NEW YORK (AFX) - Contractors called off work at the World Trade Center site and more than 100 other spots across the city Saturday in anticipation of a strike by more than 3,000 heavy equipment operators, officials said.
A spokesman who answered the telephone at the International Union of Operating Engineers' Local 15 office Saturday refused to identify himself but said no contract agreement was in place with the General Contractors Association of Greater New York. He hung up when asked whether the workers had gone on strike when the midnight Friday deadline passed.
Contractors shut down their sites in anticipation of a walkout, said Chris Ward, managing director of the contractors association. The sites affected included a road rehabilitation project and a sewer repair project. After the July Fourth weekend, more than 1,000 sites could be affected, he said.
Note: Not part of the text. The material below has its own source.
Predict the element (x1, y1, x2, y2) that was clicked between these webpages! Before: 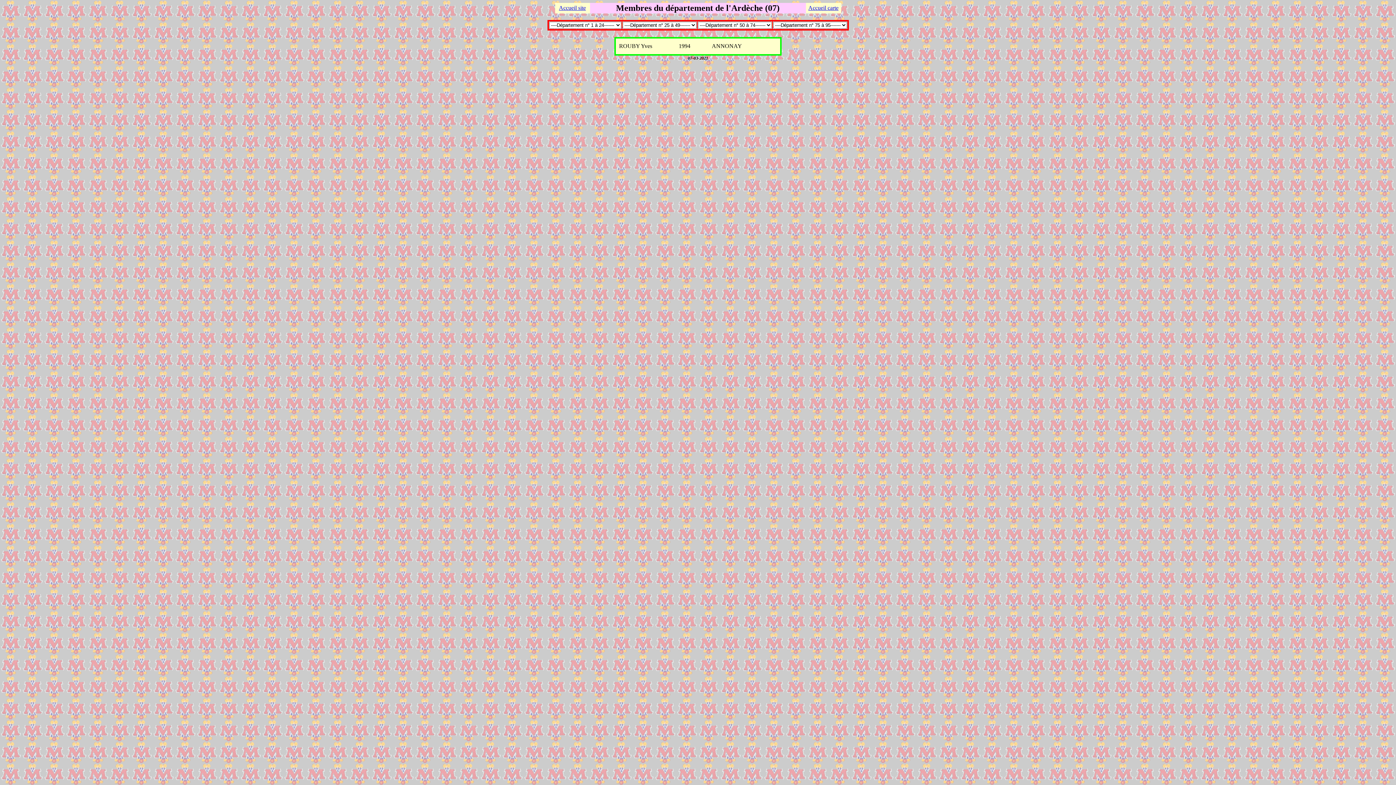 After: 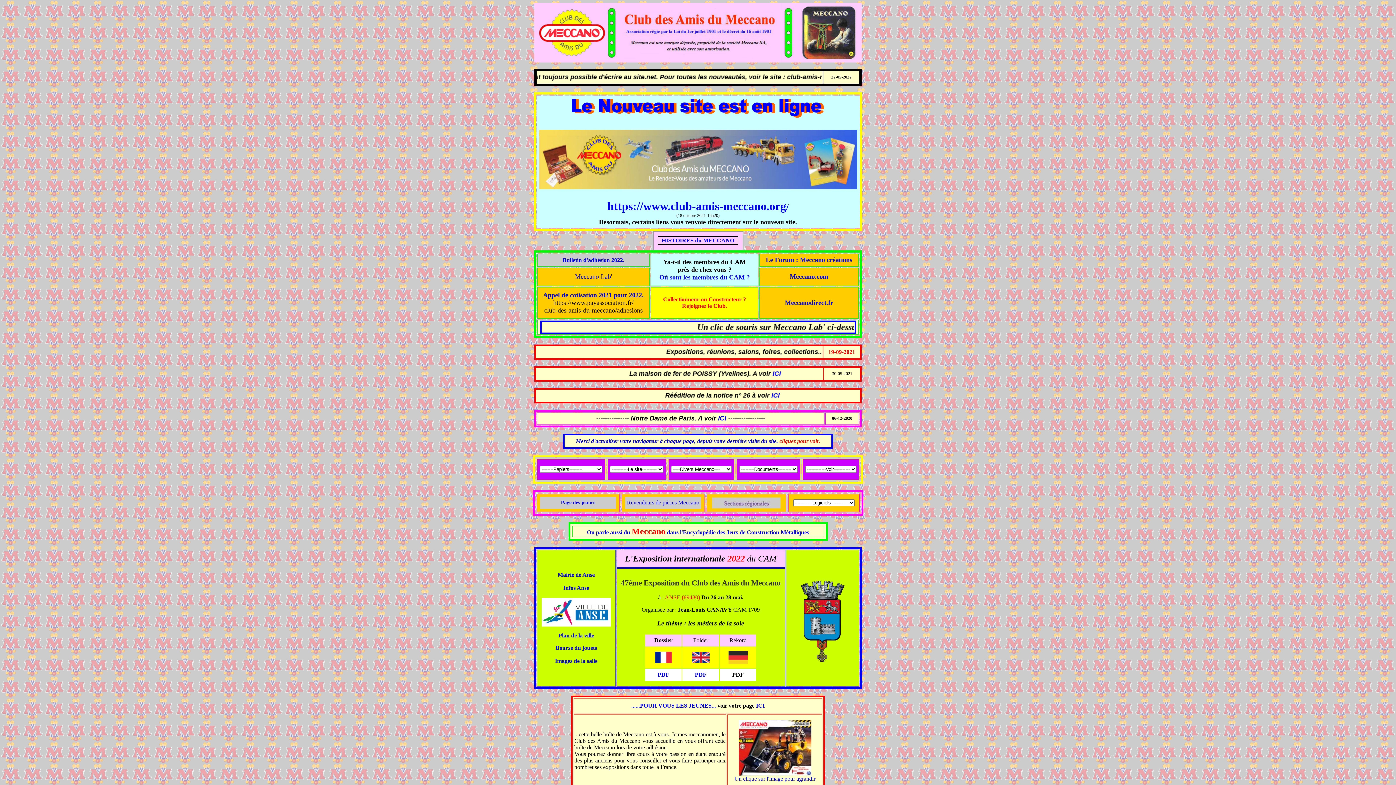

Spokesmen for trade center projects, including foundation work on the 1,776-foot Freedom Tower, said they called off their Saturday work in anticipation of a strike.
Talks with the workers, including crane operators and workers who operate drilling rigs, backhoes and compressors, broke down Thursday morning. No dates have been set for new talks.
Ward said earlier that the operating engineers, who make as much as $82 an hour, rejected an offer of 6 percent salary increases each year over five years, as well as a plan to retrain existing machinery operators whose jobs are no longer necessary because of new technology.